- Born: June 18, 1985 (age 40) Ras-al-khaimah, UAE
- Occupations: Author, journalist, critic, screenwriter
- Notable work: Karachi, You're Killing Me!

= Saba Imtiaz =

Pakistani author, journalist, music critic, and screenwriter

Saba Imtiaz is a Pakistani author, journalist, music critic, and screenwriter from Karachi. She previously worked for The News International and The Express Tribune, and is currently writing for The New York Times, The Guardian, and The Christian Science Monitor. Karachi, You're Killing Me! is her debut novel first published in 2014. Imtiaz also wrote the script of the romantic comedy Dekh Magar Pyar Se (2015).

== Career ==
Imtiaz started her career as a freelance journalist and column writer. She had worked for various newspapers like The News International and The Express Tribune before she started writing for The New York Times, The Guardian, and The Christian Science Monitor.

Imtiaz is also a music critic and wrote several articles on music, especially Coke Studio.
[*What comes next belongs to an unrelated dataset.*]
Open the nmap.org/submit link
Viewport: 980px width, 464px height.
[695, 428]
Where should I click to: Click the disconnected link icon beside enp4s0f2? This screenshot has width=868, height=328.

=== Karachi, You're Killing Me! ===
Imtiaz is the author of the comedy crime novel Karachi, You're Killing Me!, which was released on February 1, 2014 by the Random House India. The book was mostly positively reviewed . The novel is about a 28-year-old reporter, Ayesha Khan, living in one of the world's most dangerous cities, Karachi, and her misadventures and her efforts to find a nice lover. In April 2015, India's Abundantia Entertainment acquired the Bollywood film rights to the novel, which Vikram Malhotra would produce. Imtiaz would also be involved in developing the screenplay.

=== No Team of Angels ===
Imtiaz has written her second novel No Team of Angels, about the conflict in Karachi. The novel is not yet published.

=== Film career ===
Imtiaz is also a screenwriter, her debut script was Dekh Magar Pyar Se, which was made into a film and was directed by Asad ul Haq, starring Humaima Malick and Sikander Rizvi. The film was released on August 14, 2015, and was commercial success, though it received mixed reviews from critics.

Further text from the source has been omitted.